As a multi-riparian initiative, ETIC has been unique in that it looks beyond water rights, per se, to themes related to environmental protection: development and gender equity, water management and governance, and grassroots participation in a holistic, multi-stakeholder framework. The origin of ETIC may be traced to early meetings among concerned scientists from Iraq, Syria, Turkey and the United States in 2004.41 This group of dedicated scholars has been meeting with flexible agendas. At the first stage of these gatherings, the participants shared information concerning national water policies and raised the significance of water issues in their socioeconomic development targets. In a short period of time, the members of the group have been able to develop a common understanding of existing conditions, pressing the problems and needs of the region. In doing so, these concerned scientists have decided to turn their expertise and experience into the joint initiative of the ETIC.

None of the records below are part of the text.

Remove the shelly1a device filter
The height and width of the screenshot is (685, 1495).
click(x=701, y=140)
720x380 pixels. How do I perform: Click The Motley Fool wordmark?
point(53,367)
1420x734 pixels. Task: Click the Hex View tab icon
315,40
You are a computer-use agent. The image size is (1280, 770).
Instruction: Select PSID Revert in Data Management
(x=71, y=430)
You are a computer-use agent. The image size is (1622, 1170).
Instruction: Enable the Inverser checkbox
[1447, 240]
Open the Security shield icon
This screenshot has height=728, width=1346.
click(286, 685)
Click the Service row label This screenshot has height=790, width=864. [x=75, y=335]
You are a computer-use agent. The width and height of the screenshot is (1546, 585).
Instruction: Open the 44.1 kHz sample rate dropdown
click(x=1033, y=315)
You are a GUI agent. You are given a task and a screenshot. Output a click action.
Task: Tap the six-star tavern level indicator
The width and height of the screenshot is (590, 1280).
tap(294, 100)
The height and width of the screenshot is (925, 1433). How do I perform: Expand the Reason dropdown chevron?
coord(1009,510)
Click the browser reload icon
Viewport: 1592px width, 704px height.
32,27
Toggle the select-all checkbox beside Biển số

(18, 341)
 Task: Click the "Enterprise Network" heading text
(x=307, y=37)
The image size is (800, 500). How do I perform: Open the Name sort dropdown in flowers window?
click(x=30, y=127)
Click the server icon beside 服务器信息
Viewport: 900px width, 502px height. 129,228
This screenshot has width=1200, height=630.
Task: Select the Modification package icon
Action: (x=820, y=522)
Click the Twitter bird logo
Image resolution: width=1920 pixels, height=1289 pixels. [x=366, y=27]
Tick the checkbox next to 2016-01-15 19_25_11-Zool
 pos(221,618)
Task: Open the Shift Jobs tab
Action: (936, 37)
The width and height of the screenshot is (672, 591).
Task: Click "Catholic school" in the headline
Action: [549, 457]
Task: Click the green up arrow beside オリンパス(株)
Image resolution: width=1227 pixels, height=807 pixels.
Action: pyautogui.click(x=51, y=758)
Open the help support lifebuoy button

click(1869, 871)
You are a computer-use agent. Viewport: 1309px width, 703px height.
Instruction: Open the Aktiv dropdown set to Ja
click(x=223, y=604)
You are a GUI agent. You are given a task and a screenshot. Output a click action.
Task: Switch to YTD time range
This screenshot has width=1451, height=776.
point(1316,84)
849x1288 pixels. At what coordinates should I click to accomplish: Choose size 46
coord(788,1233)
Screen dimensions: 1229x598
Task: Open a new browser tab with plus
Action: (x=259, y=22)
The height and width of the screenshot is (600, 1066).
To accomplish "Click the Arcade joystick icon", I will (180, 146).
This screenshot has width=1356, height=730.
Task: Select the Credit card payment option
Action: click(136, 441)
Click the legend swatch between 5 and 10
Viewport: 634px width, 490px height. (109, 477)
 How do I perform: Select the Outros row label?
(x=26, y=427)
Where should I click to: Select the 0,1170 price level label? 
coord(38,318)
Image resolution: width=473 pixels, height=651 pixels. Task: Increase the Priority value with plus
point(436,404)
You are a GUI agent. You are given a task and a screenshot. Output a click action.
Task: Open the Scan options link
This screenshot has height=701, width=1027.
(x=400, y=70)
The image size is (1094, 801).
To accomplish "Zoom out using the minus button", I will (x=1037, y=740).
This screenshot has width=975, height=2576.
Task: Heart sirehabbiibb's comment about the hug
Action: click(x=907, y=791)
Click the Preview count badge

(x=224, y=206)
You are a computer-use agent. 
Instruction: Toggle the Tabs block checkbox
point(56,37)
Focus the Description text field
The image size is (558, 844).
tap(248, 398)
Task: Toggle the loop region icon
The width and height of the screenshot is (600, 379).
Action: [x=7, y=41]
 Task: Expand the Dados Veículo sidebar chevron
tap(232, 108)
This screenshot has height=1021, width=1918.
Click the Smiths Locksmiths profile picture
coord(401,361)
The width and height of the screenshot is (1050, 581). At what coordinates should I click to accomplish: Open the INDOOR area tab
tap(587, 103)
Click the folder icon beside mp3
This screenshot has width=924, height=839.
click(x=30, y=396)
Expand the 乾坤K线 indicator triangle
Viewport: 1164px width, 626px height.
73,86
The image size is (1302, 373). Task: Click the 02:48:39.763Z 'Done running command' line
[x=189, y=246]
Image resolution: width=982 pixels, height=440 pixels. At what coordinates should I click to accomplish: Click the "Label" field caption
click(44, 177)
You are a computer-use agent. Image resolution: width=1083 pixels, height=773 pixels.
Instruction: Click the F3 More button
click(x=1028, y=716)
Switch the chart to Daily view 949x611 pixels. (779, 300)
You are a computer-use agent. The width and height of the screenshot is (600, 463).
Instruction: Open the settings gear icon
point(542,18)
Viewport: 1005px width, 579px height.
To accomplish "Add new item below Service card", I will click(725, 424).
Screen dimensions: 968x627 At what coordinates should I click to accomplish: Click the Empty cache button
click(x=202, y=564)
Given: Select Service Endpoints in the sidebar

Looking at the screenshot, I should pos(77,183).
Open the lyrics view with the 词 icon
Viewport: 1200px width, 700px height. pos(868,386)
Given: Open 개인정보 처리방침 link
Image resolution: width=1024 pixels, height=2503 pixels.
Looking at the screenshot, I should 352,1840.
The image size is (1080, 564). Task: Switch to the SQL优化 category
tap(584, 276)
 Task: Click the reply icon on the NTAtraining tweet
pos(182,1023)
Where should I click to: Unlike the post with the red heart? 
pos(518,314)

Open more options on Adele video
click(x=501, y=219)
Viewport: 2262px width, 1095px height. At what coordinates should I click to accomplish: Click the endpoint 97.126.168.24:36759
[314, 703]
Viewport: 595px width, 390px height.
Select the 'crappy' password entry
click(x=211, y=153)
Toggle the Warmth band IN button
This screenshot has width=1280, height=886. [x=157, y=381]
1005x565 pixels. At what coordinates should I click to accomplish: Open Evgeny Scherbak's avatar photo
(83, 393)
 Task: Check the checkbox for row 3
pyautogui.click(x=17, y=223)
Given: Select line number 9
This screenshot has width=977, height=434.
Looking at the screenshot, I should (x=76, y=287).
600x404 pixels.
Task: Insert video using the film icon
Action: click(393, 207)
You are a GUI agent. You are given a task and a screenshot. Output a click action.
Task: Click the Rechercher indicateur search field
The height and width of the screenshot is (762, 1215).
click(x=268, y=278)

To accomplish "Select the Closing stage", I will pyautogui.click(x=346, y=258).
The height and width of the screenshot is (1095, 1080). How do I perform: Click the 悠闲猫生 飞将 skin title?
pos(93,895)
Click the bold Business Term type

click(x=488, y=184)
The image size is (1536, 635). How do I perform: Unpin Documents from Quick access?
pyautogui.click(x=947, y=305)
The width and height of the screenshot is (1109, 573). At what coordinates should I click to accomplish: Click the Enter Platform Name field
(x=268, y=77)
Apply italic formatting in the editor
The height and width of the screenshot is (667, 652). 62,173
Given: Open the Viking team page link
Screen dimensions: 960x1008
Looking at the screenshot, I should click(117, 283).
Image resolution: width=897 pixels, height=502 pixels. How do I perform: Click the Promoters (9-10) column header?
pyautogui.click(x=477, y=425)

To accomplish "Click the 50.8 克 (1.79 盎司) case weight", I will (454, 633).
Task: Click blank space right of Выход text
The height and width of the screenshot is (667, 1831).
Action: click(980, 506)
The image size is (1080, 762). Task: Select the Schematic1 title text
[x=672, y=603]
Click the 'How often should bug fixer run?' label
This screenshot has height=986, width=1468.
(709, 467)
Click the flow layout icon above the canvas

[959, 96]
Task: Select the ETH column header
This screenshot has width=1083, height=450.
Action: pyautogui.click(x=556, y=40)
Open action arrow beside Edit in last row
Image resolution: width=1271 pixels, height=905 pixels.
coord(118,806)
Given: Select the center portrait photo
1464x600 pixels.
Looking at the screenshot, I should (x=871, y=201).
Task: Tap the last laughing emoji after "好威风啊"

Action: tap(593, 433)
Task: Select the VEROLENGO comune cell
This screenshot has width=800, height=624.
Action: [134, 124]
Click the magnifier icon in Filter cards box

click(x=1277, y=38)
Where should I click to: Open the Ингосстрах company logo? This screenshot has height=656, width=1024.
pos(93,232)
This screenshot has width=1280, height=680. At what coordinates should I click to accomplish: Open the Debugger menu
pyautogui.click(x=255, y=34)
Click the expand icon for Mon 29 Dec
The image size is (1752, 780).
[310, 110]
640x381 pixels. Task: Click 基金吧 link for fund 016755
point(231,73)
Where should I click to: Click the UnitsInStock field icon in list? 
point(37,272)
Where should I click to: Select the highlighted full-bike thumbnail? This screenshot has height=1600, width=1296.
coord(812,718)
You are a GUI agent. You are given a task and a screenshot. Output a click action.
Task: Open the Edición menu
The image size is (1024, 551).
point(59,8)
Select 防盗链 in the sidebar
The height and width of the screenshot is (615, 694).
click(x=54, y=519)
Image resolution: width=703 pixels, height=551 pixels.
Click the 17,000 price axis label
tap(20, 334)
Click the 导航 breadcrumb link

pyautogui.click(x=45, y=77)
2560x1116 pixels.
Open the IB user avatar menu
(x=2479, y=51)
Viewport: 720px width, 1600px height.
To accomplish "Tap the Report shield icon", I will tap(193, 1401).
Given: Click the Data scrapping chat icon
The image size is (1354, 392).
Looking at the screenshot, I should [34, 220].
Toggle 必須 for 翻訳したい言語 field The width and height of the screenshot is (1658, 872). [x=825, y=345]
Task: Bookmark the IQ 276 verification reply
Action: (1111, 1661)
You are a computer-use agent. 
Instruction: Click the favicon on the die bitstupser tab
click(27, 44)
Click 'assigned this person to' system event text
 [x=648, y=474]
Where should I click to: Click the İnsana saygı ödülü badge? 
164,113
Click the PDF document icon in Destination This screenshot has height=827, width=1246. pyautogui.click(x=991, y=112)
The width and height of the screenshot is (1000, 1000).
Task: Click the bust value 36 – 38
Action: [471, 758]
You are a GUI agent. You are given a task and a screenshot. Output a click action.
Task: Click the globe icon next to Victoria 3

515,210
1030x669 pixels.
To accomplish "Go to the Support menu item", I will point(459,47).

The ETIC is a Track II effort, meaning that it is voluntary, unofficial, non-binding, non-profit seeking and nongovernmental. It is not affiliated with any government, but it aims to contribute positively to the efforts, official and unofficial, that will enhance the dialogue, understanding and collaboration among the riparians of the Euphrates-Tigris system. The ETIC was initiated from inside the region. However, collaboration among the riparian representatives and concerned scientists from two universities in the United States, Kent State University and the University of Oklahoma, was integral to the creation of the ETIC.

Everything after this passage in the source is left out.